やること:
1. ジャベールとバルジャンについての抜粋を、2文で要約してください。
2. ジャベールとバルジャンについての抜粋のうち、「上記のように、ジャベールはバ」から「たわけではありませんでした。」までを、両端を含めてそのまま書き写してください。

抜粋:

上記のように、ジャベールはバルジャンを追いかけていたわけではなく、泥棒を追いかけていたらその穴からバルジャンが出てきたのでした。しかも最初は汚れのためそれとわからず、「誰だ?」と問いかけたところ、本人が「ジャン・バルジャンだ」と名乗ったのです。こうして原作では複雑にすべての人物が絡み合っていろんな事象が起きているだけで、それほどジャベールはバルジャンを目の敵に追っていたわけではありませんでした。
お客さん、どちらまで?

項目:
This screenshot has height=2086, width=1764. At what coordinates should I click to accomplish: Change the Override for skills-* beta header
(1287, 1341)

--

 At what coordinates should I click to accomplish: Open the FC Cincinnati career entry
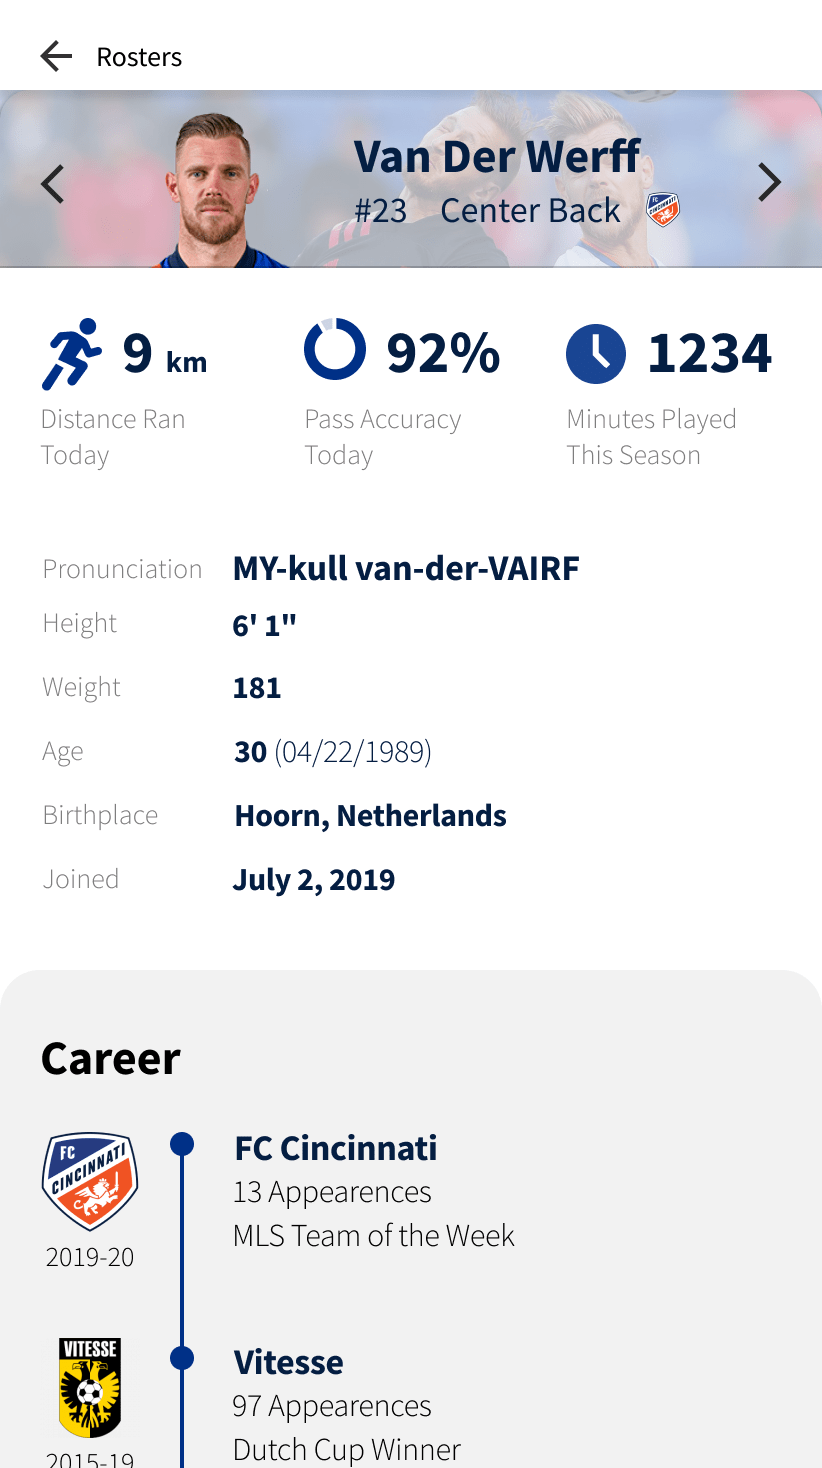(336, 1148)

結果:
1. ジャベールはバルジャンではなく泥棒を追っていたところ、穴から出てきた人物が汚れのため誰かわからず、問いかけると本人がジャン・バルジャンだと名乗ったのでした。原作では人物が複雑に絡み合って事象が起きているだけで、ジャベールはそれほどバルジャンを目の敵に追っていたわけではありませんでした。

2.
上記のように、ジャベールはバルジャンを追いかけていたわけではなく、泥棒を追いかけていたらその穴からバルジャンが出てきたのでした。しかも最初は汚れのためそれとわからず、「誰だ?」と問いかけたところ、本人が「ジャン・バルジャンだ」と名乗ったのです。こうして原作では複雑にすべての人物が絡み合っていろんな事象が起きているだけで、それほどジャベールはバルジャンを目の敵に追っていたわけではありませんでした。